Facial recognition software developer Face.com has been in the news quite a lot in recent months. Back in late January, for example, the company launched a free iOS-based app called KLIK which "uses face recognition to let you quickly tag your friends in real-time. Fire up KLIK and watch as your friends' names instantly appear next to their faces before or after you snap a photo." My suspicion, although I haven't spoken to company officials to confirm, is that KLIK serves the same conceptual purpose for Face.com that GOOG-411 did (and Google Voice, formerly GrandCentral, may still do) for Google…providing the company with abundant data samples that it can use to improve its algorithms.
To wit and more recently, at the end of March, the company unveiled the ability to discern a photo subject's age. This claimed capability is, of course, an enhancement to the more crude child-versus-adult discernment that I wrote about back in early January. Face.com's supplied REST API has already been used by at least one developer in creating an iOS-based app called Age Meter. And the company's API, by the way, can now be leveraged to scan up to 5,000 images per hour (120,000 per day) at no charge. The company reported in mid-February that more than 10,000 developers are now using the API, initially launched in May 2010.

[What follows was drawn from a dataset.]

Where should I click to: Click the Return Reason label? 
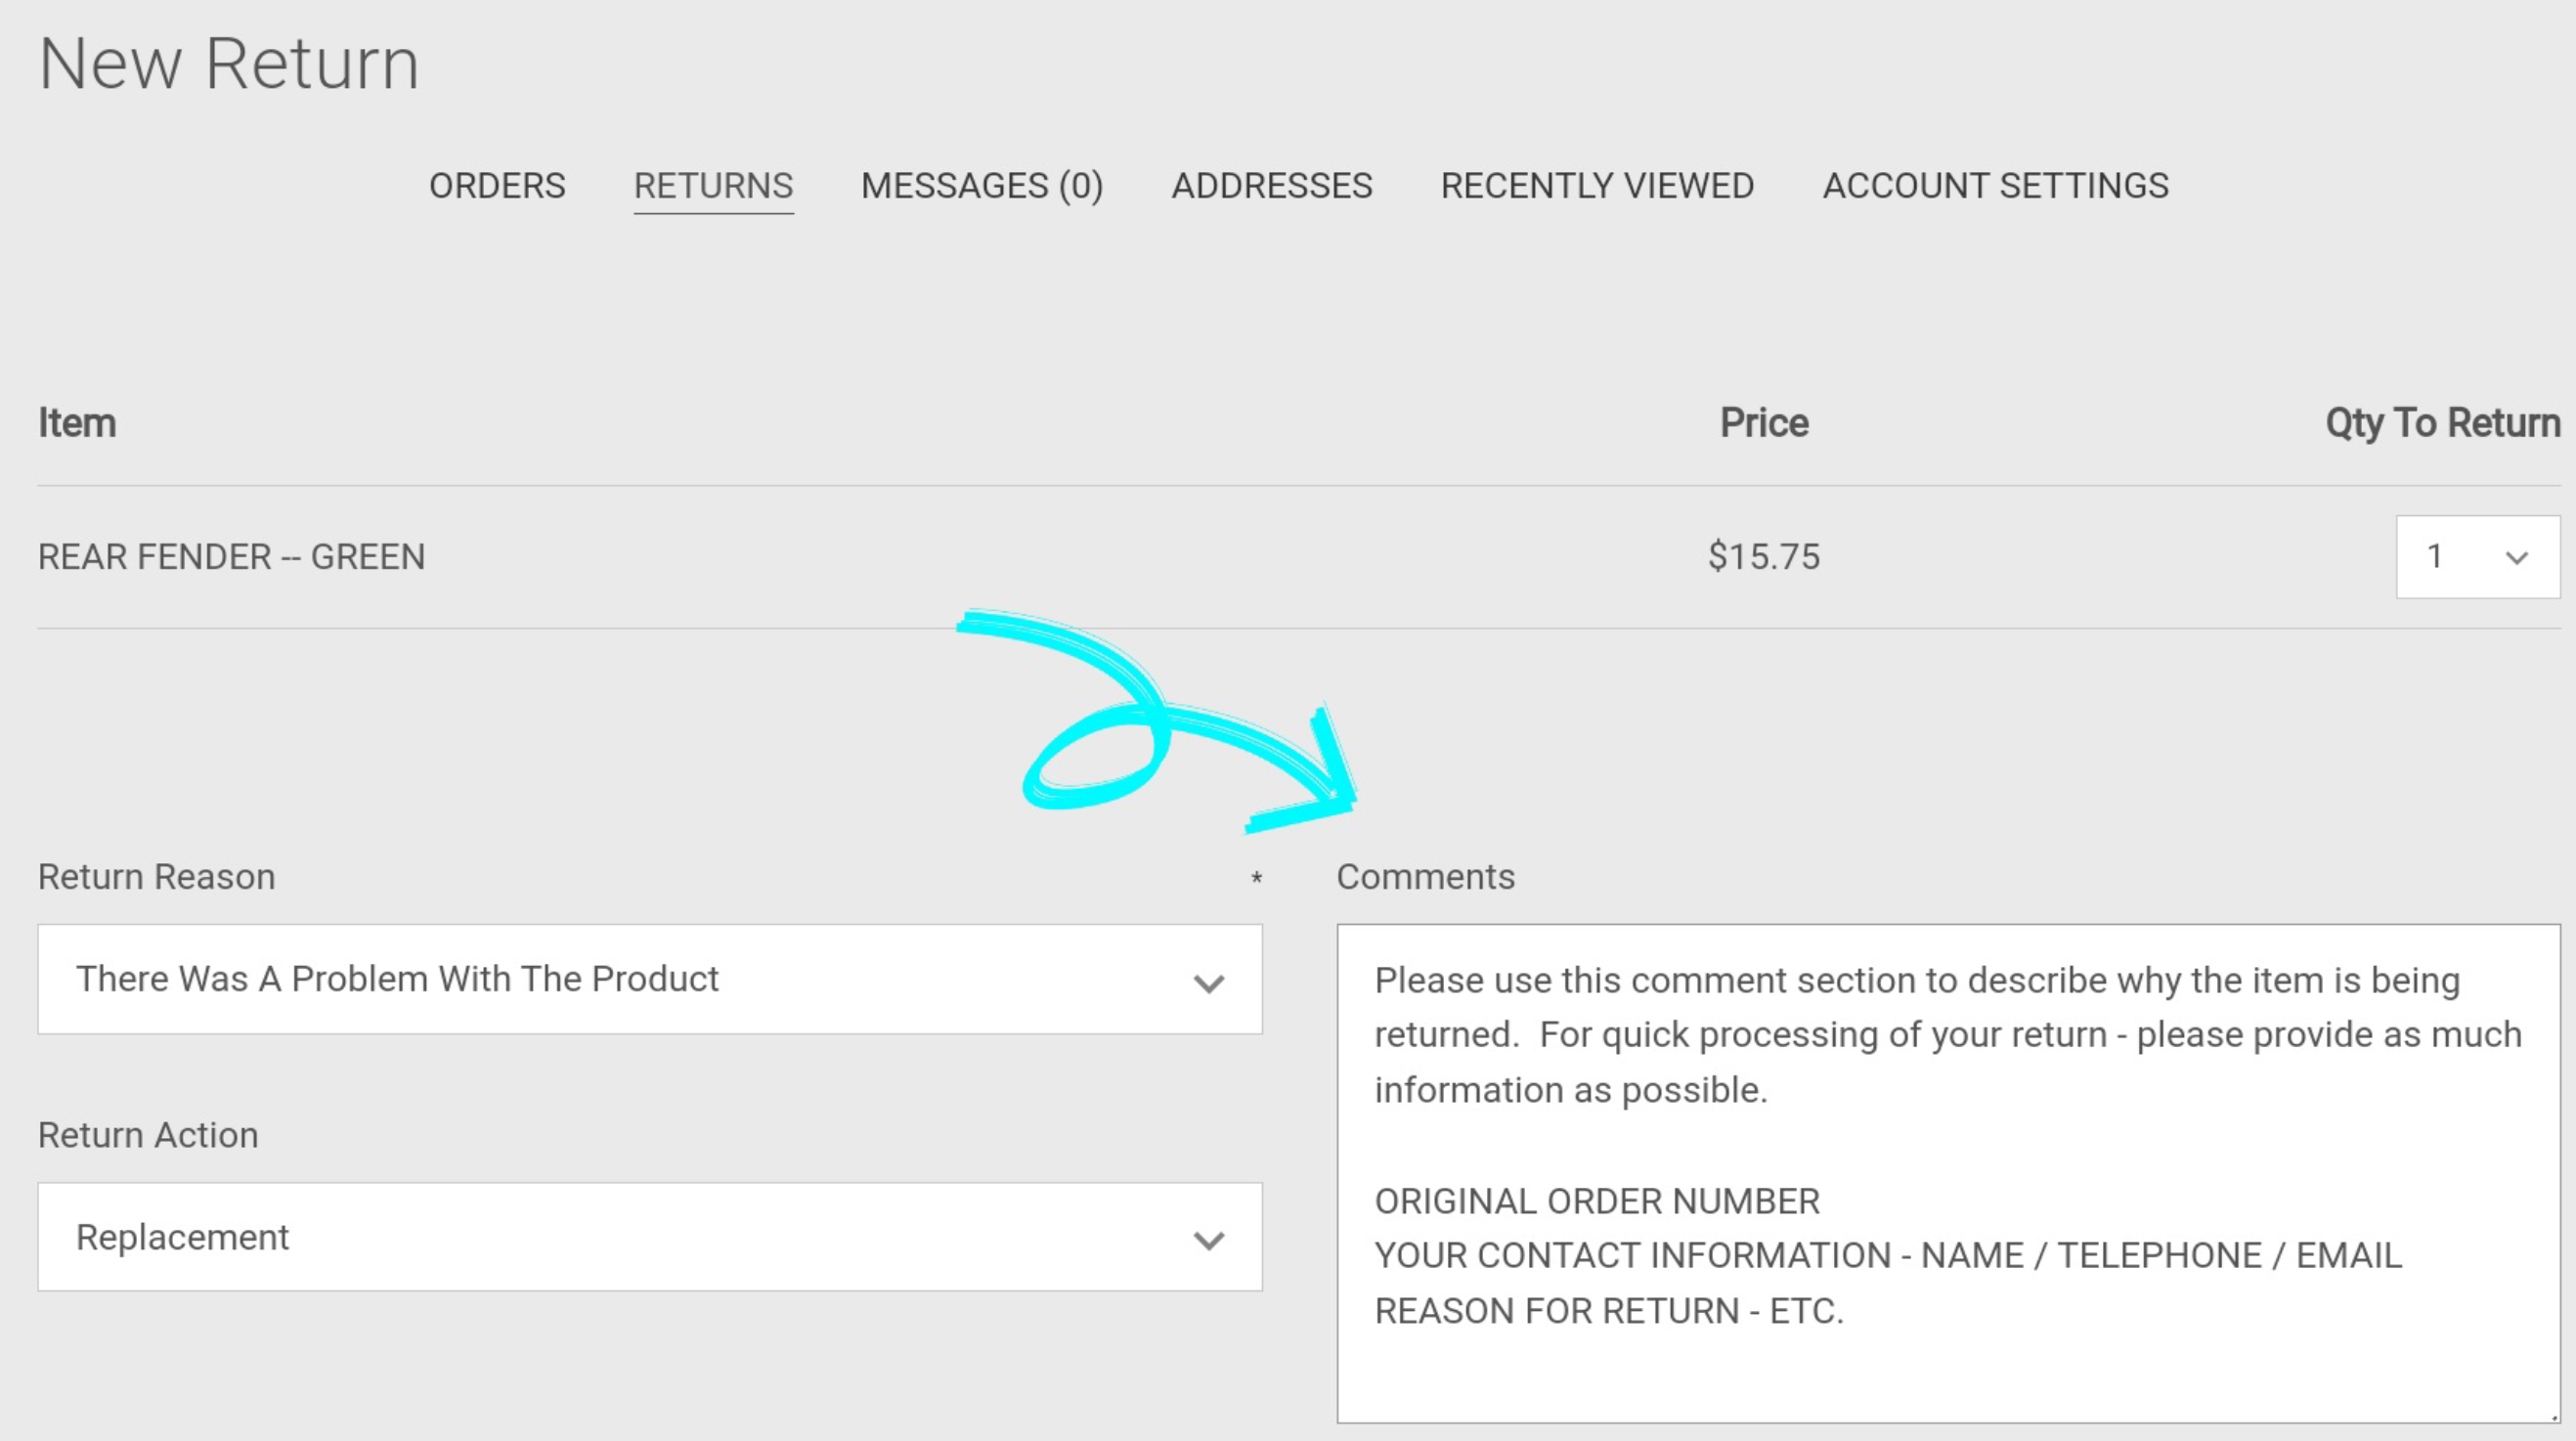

That's an impressive statistic. Equally impressive is what one of those developers has more recently done with the API. Dale Lane hooked a webcam to a media center computer running Linux, placed the camera underneath his television and pointed at him, and leveraged Face.com's algorithms to discern his emotion when watching television programs, playing Xbox-served games (note that the webcam was not a Kinect), etc. The webcam was only VGA (640×480 pixels) in resolution, and the script only grabbed an image every ~15 seconds. Still, the results are impressive. And in true open-course fashion, Dale even provides the source code on his web page.